Source records:

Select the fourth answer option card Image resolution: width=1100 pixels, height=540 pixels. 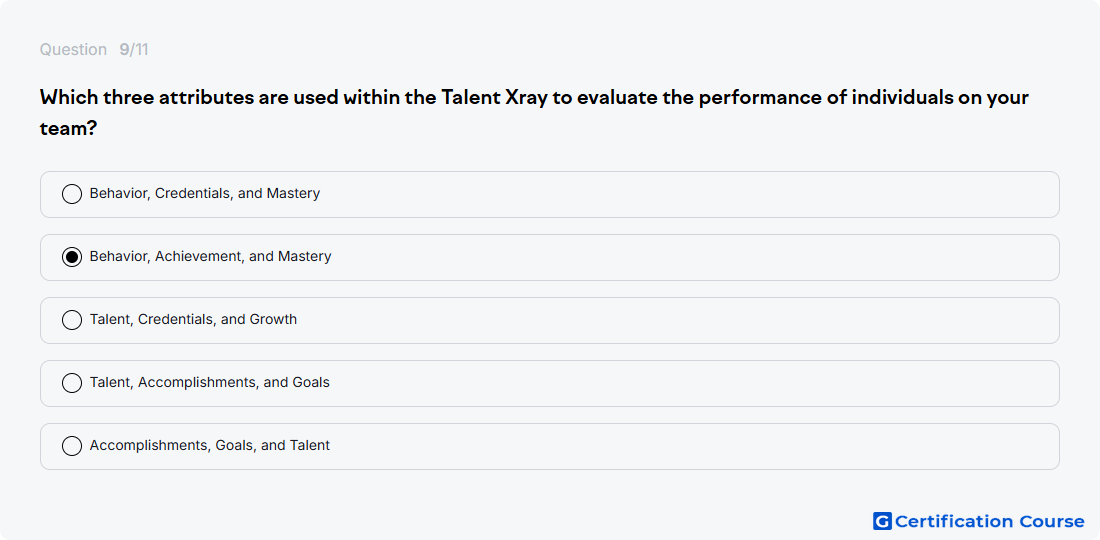(x=550, y=384)
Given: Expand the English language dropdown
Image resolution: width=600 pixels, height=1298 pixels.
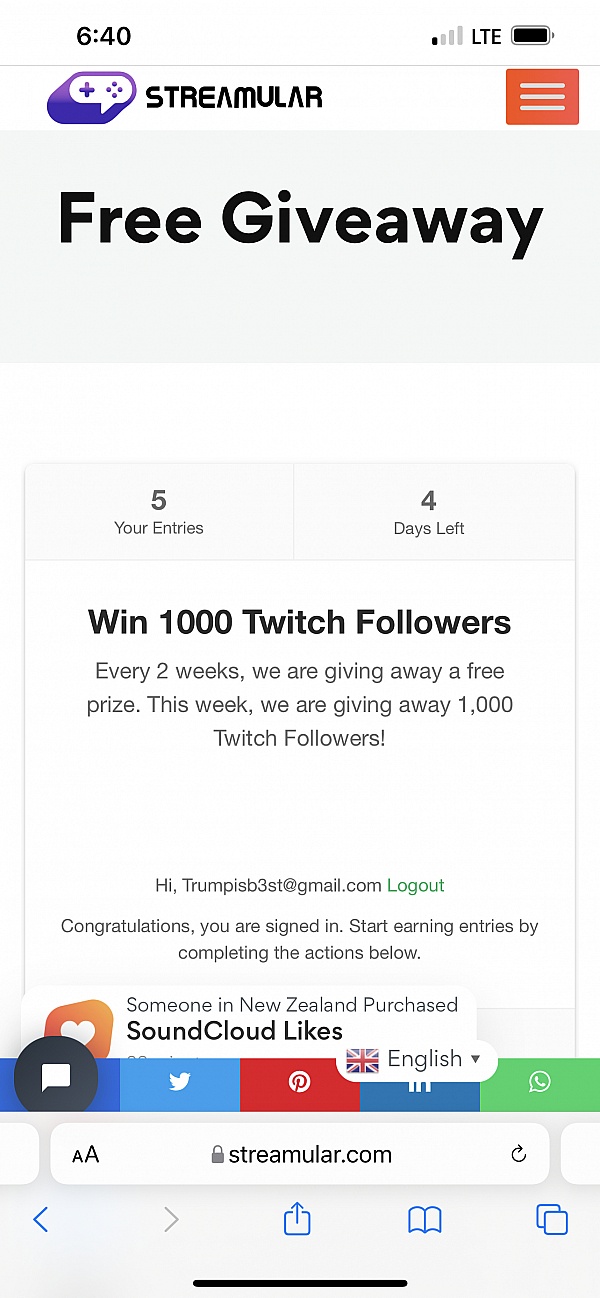Looking at the screenshot, I should click(414, 1059).
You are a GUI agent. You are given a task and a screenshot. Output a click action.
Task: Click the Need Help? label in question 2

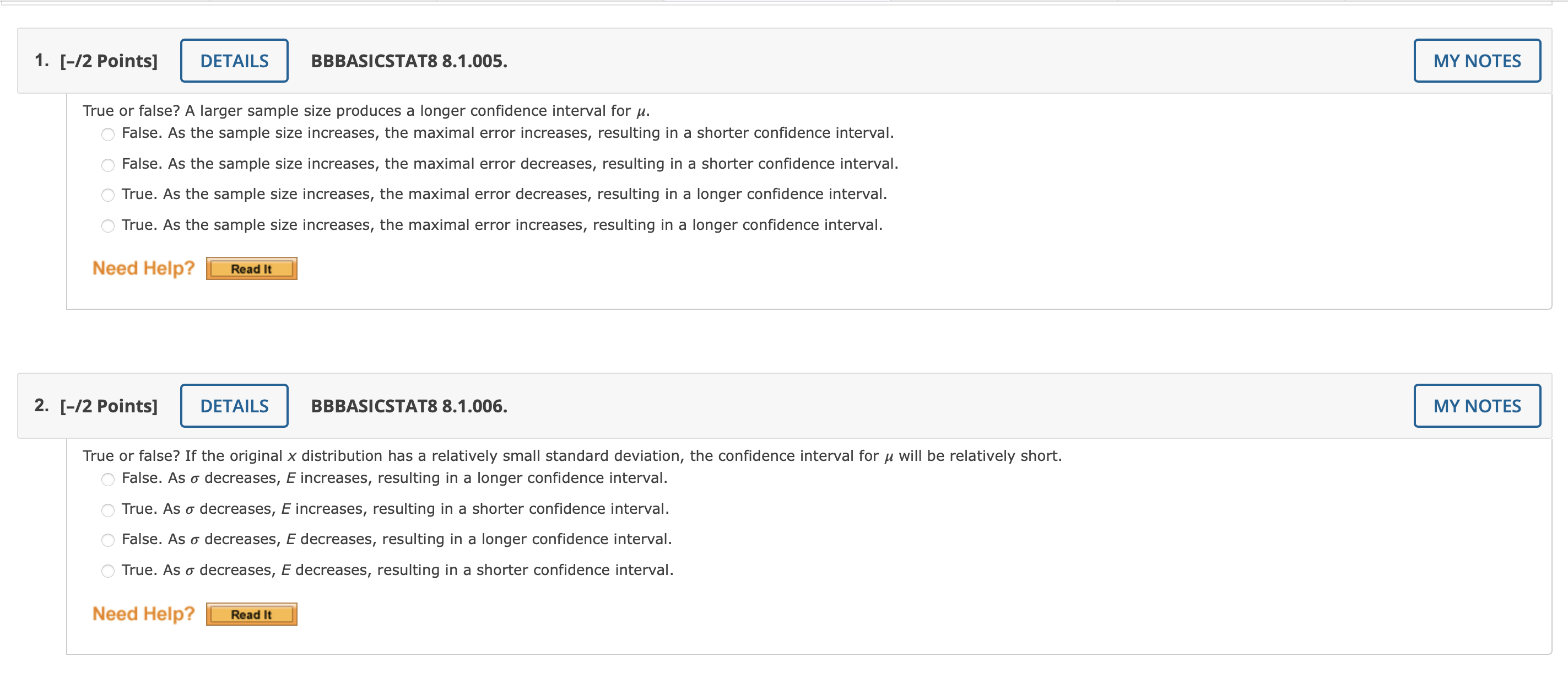[143, 613]
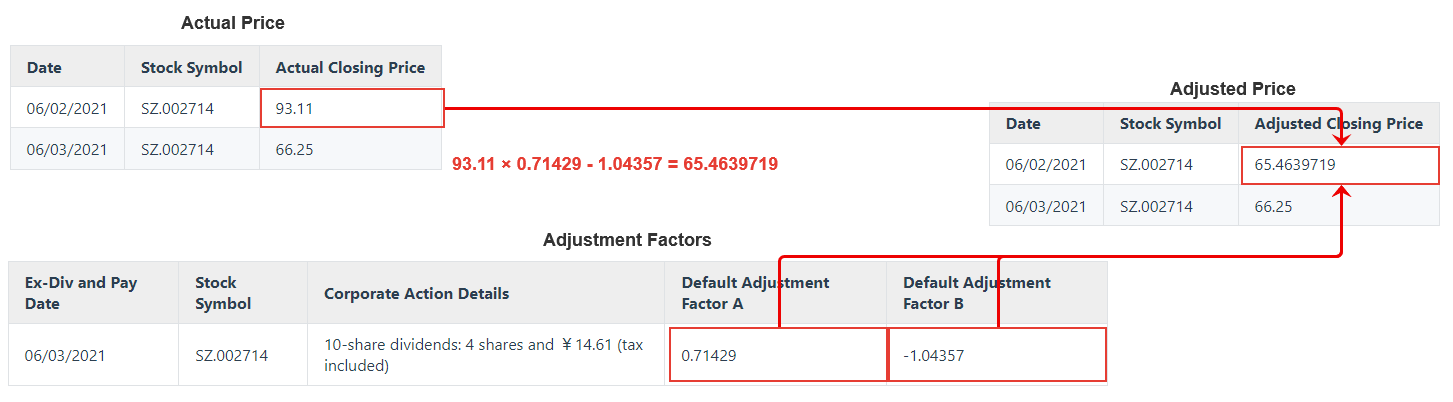Click the 10-share dividends details cell

tap(484, 355)
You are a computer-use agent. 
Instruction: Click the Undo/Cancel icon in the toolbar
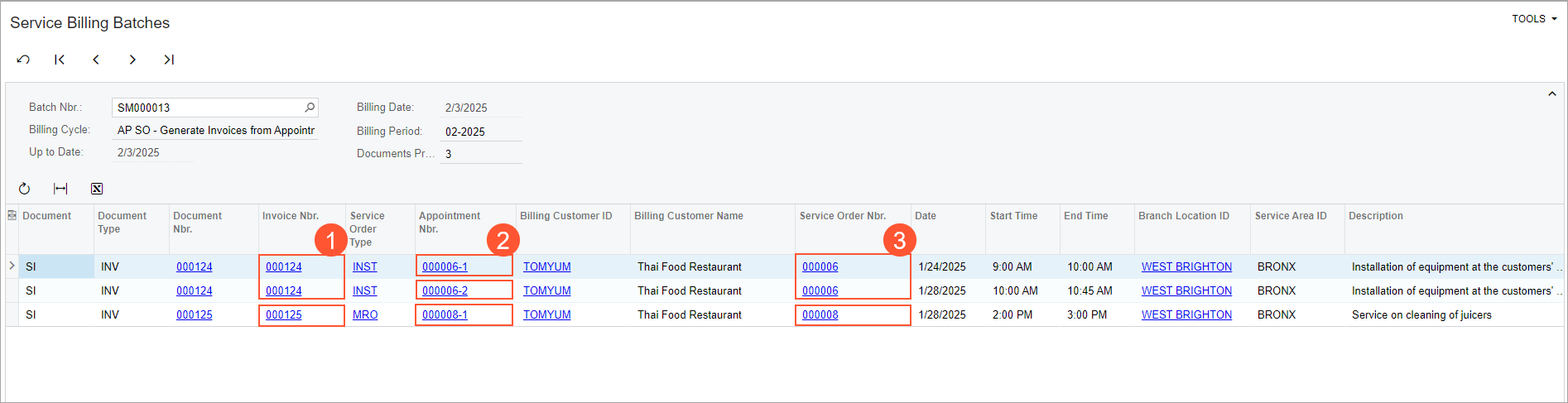click(x=23, y=60)
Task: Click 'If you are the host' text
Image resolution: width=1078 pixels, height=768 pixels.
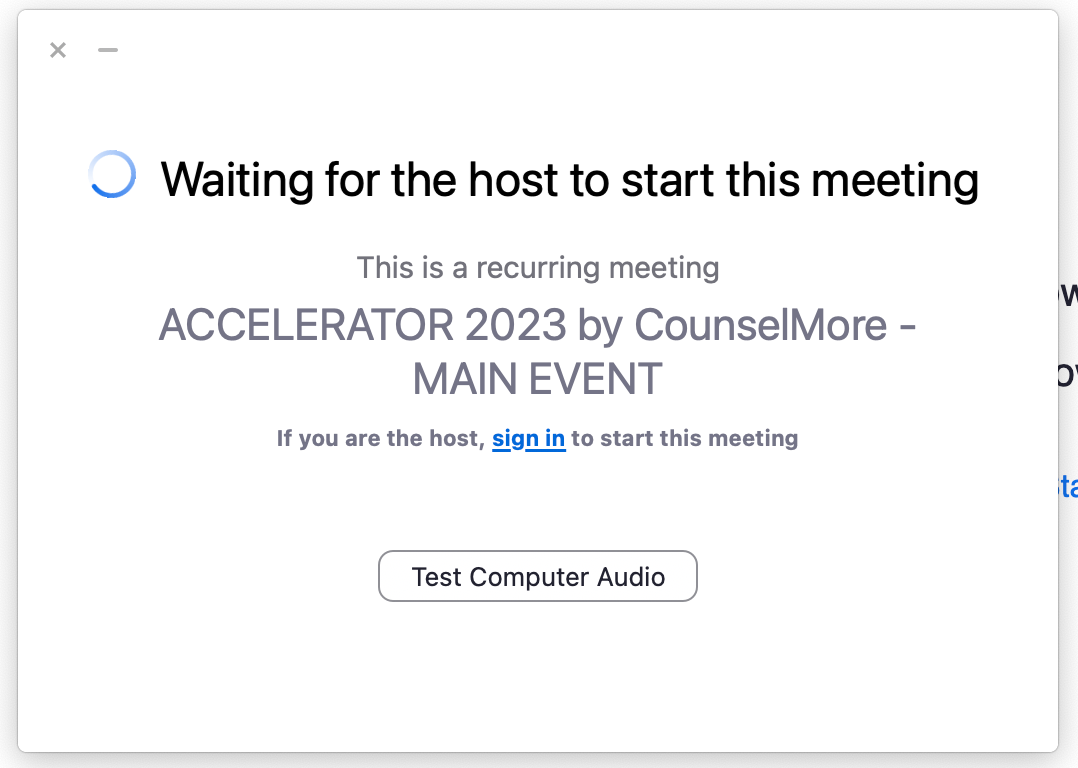Action: [381, 439]
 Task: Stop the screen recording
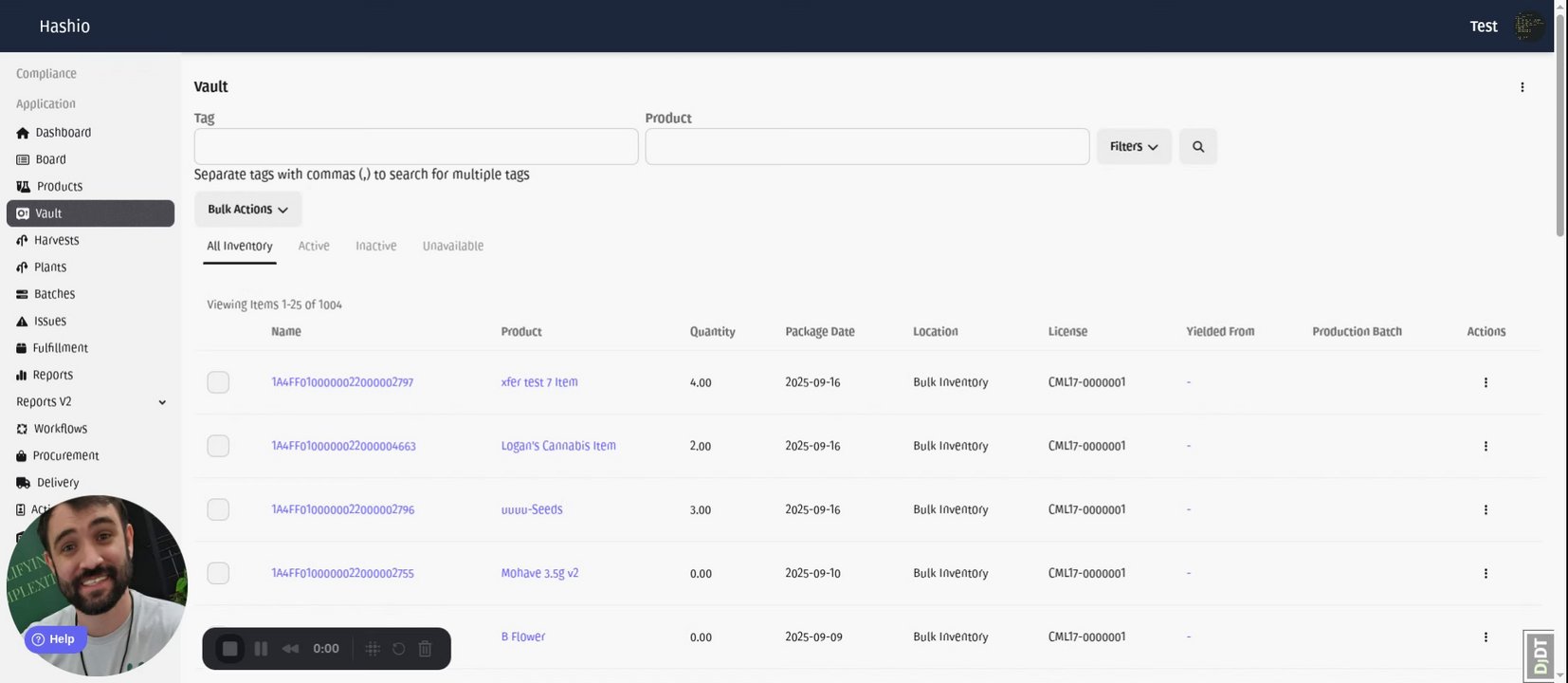pyautogui.click(x=229, y=649)
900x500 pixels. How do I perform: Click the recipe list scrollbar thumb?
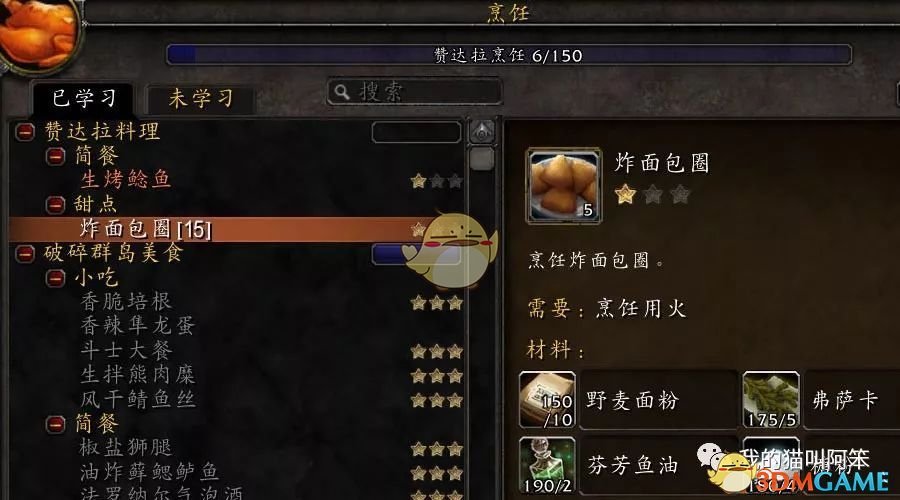point(482,158)
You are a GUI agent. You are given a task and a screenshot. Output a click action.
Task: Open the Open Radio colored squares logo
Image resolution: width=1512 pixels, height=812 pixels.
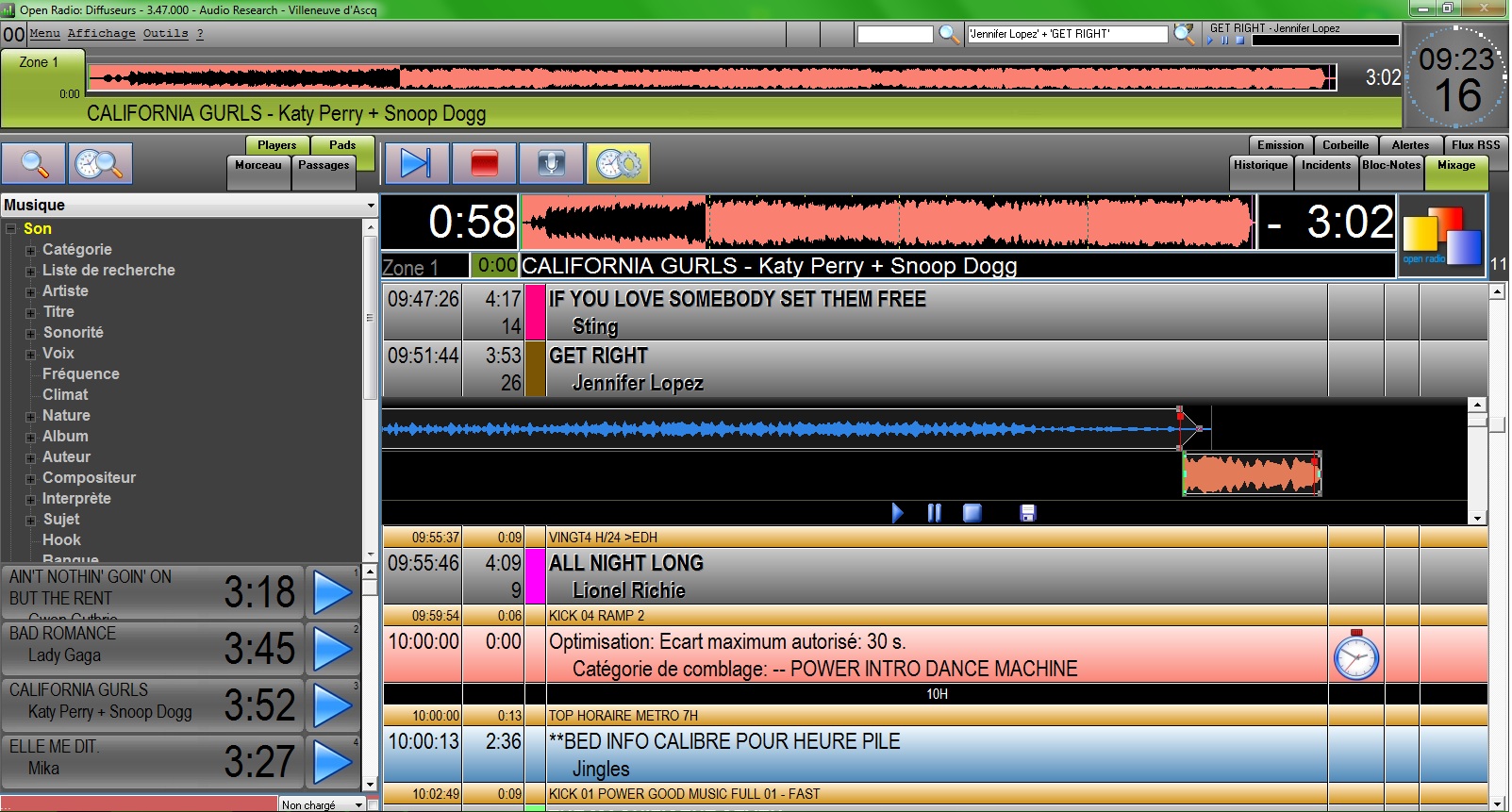(x=1440, y=236)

- ACTION ITEM -
Set down word for word every line from the one containing "900x500 pixels. How" through the last line of the records above, both ends included. Leave out the pictures.

- EXERCISE ANSWER -
900x500 pixels. How do I perform: Click the recipe list scrollbar thumb?
point(482,158)
You are a GUI agent. You are given a task and a screenshot. Output a click action.
Task: Open the Open Radio colored squares logo
Image resolution: width=1512 pixels, height=812 pixels.
(x=1440, y=236)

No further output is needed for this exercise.